Figure 6

Dose optimization of scAAV1 gene delivery to trigeminal ganglia. Swiss Webster mice were inoculated by intradermal injection of the whiskerpad with PBS or increasing doses of scAAV1-smCBA-mCherry. At 6 weeks post AAV delivery trigeminal ganglia were analyzed for levels of vector genomes by qPCR (a). At the two highest doses the percentage of neurons positive for mCherry by immunohistochemistry were also determined (b).
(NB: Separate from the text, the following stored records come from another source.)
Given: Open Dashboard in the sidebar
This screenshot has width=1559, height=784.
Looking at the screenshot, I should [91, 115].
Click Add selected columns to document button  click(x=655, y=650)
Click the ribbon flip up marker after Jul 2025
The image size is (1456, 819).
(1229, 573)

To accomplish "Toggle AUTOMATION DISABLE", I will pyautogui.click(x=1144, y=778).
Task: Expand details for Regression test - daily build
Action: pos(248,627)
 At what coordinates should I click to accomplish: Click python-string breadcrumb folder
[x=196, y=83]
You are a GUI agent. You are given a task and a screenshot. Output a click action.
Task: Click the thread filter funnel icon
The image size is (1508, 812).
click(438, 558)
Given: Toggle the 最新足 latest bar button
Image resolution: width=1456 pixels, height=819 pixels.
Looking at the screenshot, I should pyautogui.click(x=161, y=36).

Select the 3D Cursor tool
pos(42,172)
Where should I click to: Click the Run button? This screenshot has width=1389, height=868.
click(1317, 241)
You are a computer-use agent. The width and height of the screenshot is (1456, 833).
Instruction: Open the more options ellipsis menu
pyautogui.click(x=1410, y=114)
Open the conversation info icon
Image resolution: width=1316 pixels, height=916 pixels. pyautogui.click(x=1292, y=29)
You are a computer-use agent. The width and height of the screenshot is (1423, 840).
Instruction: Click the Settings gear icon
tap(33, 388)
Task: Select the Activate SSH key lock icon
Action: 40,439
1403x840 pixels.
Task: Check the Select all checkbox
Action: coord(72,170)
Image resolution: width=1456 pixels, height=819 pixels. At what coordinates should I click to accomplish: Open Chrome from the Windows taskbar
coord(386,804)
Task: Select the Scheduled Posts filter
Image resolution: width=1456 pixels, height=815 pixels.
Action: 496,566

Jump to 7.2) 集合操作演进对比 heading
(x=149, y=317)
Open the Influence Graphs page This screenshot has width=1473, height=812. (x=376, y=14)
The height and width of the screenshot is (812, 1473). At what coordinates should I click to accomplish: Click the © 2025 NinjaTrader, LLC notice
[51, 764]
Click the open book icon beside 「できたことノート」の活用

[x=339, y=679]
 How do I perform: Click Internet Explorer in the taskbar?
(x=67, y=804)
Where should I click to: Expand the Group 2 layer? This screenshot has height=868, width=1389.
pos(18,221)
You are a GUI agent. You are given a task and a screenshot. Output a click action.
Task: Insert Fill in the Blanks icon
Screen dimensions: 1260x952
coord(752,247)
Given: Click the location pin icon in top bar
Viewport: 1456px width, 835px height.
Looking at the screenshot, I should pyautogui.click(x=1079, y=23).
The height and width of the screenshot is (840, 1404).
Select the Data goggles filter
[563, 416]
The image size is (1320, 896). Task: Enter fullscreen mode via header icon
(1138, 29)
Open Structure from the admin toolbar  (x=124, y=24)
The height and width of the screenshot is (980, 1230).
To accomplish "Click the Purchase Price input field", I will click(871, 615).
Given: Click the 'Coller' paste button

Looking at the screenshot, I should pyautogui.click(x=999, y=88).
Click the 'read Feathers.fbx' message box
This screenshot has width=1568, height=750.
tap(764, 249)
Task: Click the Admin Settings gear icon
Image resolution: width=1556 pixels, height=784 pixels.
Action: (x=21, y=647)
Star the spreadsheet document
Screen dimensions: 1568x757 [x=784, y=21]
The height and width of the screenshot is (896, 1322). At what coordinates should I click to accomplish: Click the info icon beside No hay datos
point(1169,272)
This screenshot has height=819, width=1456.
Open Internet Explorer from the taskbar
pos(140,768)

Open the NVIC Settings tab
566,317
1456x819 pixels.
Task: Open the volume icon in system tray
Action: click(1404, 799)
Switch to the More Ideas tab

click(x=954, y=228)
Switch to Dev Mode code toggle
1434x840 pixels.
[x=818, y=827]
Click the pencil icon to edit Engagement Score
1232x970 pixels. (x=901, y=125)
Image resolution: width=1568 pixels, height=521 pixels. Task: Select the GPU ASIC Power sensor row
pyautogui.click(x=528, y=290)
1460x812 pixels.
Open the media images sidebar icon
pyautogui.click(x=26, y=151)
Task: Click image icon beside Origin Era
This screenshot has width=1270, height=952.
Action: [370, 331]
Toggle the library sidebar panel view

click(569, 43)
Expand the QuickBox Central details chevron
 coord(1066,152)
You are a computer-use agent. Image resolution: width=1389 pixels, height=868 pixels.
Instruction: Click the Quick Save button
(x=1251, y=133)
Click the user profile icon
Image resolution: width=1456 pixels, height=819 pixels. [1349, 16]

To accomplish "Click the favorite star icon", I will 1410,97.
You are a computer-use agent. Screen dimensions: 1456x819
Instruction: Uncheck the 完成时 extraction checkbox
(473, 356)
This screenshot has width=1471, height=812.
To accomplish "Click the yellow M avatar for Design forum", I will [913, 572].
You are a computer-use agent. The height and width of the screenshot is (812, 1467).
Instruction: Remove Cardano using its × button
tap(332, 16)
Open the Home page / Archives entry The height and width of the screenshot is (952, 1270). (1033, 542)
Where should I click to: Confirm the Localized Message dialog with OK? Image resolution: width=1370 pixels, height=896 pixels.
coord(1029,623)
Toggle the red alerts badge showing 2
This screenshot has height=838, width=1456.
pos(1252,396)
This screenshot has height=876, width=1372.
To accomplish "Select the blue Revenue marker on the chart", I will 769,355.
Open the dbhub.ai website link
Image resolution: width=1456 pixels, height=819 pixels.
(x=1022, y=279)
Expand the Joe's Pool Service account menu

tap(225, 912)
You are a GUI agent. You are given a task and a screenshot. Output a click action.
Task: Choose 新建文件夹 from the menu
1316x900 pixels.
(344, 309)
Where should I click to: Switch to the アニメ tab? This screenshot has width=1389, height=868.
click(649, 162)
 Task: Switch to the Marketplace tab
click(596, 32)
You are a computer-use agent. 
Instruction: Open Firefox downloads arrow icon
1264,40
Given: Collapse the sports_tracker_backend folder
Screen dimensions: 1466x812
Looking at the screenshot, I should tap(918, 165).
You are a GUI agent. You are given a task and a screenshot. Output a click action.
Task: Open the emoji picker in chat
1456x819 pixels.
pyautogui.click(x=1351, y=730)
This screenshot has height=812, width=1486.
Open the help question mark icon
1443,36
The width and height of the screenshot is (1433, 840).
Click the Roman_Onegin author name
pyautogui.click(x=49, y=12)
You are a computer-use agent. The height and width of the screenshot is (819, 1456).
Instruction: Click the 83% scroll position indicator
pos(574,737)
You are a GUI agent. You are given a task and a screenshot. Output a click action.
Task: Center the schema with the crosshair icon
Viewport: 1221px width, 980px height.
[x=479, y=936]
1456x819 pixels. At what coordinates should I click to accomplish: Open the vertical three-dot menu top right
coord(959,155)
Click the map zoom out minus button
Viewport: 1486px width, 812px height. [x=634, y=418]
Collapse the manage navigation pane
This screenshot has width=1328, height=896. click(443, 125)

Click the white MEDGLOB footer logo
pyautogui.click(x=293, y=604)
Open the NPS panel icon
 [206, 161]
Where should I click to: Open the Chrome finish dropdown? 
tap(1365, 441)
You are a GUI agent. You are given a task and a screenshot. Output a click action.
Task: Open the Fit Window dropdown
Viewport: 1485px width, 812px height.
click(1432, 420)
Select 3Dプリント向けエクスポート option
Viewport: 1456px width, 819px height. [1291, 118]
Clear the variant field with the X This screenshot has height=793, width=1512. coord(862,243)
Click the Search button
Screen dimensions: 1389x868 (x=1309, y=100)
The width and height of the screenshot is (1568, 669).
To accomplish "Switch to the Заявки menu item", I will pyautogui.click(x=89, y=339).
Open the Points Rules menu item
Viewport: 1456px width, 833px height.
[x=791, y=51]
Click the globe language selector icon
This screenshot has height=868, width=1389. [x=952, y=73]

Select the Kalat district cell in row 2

For qPCR each symbol represents one trigeminal ganglion (TG) from a total of either 2 animals for AAV1-treatment or 1 animal for PBS control for each dose. mCherry positive neurons were quantified using Cell Profiler software and each symbol represents the average number of mCherry positive neurons from 2 sections of one individual trigeminal ganglion (TG) from 1 animal for each dose. Representative sections stained by immunohistochemistry for mCherry (c) or with hematoxylin/eosin (d) are shown from PBS or scAAV1-smCBA-mCherry injected mice. Representative sections showing NeuN staining (Upper panel) or mCherry staining (Lower panel) in the V1 (Olfactory), V2 (Maxillary) and V3 (Mandibular) branches of the trigeminal ganglion are shown for animals that received 1 × 10¹² vector genomes of scAAV1-smCBA-mCherry (e). Scale bars for c/d: upper panels - 1 mm, lower panels - 100 μm. Scale bars for e: left panel - 1 mm, right two panels - 500 μm.